Task prompt »
Answer with a bare number: the count of lines in the data below that contain the word "status".

Material supplied »
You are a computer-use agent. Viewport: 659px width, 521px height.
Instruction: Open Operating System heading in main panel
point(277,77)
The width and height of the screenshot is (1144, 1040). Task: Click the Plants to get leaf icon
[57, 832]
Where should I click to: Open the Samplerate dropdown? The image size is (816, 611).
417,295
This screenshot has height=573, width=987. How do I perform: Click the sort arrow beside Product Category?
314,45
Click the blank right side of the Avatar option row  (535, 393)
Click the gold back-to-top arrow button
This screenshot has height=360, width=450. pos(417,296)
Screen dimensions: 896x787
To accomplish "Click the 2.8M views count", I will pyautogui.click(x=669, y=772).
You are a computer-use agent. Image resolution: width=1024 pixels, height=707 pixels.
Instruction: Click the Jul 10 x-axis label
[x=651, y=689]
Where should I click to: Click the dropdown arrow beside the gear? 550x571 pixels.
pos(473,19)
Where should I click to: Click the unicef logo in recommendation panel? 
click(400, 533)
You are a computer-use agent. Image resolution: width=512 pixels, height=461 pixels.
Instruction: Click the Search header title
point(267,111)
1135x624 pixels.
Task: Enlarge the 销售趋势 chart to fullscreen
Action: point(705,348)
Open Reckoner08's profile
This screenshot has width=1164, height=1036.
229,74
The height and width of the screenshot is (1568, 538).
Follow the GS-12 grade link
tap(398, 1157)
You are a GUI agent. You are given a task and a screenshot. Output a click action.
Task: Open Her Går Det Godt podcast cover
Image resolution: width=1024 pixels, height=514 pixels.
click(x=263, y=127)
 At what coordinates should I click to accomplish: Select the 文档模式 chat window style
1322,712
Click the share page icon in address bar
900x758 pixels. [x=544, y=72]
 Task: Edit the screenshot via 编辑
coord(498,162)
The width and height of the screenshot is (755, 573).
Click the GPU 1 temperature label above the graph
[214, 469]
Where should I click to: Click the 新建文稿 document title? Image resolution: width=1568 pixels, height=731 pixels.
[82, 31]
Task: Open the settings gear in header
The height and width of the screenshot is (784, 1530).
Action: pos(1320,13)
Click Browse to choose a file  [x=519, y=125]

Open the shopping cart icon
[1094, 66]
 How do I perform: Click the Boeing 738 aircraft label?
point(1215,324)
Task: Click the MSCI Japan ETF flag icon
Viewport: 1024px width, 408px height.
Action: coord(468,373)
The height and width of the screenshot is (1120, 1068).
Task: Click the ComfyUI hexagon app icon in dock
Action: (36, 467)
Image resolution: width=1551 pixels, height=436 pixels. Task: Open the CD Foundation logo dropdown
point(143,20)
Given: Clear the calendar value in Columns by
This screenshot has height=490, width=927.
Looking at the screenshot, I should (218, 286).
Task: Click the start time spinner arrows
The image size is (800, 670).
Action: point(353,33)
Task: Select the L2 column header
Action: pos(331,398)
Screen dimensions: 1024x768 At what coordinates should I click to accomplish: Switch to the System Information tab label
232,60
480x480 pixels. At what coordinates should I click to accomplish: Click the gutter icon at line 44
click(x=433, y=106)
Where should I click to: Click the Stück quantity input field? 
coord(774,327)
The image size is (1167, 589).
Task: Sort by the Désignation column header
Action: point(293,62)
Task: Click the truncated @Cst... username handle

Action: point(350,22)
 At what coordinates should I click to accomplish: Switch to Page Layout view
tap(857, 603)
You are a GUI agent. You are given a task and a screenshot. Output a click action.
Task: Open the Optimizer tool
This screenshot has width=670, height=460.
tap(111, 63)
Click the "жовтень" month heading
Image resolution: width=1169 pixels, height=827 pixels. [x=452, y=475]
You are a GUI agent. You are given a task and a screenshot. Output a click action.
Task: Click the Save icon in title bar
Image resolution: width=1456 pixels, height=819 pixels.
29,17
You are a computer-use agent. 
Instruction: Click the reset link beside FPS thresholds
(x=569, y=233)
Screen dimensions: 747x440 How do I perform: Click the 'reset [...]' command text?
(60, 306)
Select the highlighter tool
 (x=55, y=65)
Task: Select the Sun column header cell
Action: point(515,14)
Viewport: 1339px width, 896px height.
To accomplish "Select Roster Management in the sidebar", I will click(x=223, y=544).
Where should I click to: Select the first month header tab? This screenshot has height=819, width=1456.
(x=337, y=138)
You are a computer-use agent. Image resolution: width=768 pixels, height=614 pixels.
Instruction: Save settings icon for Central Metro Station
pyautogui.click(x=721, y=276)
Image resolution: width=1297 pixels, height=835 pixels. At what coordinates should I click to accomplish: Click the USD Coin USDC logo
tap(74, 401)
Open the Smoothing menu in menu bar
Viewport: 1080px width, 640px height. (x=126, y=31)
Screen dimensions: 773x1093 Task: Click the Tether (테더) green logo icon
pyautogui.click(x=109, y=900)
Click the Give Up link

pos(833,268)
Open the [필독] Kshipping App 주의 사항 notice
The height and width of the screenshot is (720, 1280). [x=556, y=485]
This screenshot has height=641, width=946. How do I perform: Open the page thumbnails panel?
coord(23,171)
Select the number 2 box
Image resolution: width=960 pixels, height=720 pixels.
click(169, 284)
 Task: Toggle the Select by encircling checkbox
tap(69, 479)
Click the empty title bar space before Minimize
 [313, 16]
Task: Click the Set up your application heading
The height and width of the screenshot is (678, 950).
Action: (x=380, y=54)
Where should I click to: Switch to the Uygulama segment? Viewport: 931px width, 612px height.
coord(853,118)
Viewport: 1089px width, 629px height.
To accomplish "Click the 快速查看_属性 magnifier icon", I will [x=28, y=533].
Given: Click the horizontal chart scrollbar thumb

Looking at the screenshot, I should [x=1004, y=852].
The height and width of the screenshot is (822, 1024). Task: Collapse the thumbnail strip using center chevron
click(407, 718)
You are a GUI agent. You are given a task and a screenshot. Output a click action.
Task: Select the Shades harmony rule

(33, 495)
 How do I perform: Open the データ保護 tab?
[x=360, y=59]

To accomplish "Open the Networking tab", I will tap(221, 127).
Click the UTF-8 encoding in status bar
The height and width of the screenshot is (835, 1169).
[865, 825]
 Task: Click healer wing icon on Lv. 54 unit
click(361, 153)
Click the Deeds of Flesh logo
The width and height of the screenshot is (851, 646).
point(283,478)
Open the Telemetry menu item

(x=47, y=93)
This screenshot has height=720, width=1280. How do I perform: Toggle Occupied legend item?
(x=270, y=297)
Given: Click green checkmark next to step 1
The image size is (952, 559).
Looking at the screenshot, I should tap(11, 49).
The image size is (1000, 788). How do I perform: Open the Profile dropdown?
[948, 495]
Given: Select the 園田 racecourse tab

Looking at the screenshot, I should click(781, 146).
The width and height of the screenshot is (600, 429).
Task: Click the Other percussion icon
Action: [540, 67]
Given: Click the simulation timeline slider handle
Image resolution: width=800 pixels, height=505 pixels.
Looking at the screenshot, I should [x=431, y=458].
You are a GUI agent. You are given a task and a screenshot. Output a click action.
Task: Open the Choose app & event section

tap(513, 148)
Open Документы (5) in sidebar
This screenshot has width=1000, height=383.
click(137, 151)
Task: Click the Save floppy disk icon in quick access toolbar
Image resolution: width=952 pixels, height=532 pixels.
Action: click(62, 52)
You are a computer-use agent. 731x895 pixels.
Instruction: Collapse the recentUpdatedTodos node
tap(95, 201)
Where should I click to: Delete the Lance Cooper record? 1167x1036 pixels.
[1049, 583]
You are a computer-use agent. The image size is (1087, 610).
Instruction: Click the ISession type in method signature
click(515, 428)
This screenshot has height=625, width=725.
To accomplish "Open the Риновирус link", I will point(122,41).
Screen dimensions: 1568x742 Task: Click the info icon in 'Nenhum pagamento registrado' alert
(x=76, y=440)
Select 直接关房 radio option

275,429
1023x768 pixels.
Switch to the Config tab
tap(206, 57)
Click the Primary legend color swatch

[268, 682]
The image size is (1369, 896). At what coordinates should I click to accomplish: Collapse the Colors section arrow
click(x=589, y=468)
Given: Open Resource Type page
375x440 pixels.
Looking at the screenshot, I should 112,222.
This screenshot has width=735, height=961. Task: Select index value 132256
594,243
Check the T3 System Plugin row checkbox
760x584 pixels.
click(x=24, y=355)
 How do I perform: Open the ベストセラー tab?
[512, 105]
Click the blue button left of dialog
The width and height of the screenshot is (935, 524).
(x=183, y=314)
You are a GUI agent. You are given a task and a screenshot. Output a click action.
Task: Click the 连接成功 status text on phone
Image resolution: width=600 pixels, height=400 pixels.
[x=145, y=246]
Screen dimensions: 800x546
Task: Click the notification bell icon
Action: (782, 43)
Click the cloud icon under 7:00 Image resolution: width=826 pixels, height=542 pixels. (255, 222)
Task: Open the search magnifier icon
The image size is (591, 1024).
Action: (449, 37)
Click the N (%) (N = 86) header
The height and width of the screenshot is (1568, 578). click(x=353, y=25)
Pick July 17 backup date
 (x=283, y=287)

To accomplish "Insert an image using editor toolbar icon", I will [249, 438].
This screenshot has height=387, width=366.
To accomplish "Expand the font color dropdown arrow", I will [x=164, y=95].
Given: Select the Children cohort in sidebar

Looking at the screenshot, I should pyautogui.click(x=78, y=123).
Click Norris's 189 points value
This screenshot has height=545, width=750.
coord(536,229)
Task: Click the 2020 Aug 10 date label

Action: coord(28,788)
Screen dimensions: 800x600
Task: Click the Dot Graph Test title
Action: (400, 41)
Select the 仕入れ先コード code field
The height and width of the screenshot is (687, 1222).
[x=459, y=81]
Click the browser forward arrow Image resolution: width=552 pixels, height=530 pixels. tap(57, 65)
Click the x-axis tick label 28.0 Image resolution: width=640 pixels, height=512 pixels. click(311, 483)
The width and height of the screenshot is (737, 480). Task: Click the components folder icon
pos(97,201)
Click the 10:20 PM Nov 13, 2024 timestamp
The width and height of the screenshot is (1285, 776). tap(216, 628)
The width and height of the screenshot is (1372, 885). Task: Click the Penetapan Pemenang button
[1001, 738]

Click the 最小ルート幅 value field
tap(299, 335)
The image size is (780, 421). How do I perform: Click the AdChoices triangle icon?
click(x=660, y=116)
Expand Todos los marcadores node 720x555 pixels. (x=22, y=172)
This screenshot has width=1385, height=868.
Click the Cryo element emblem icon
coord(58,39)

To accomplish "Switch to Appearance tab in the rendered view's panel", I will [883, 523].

Response »
2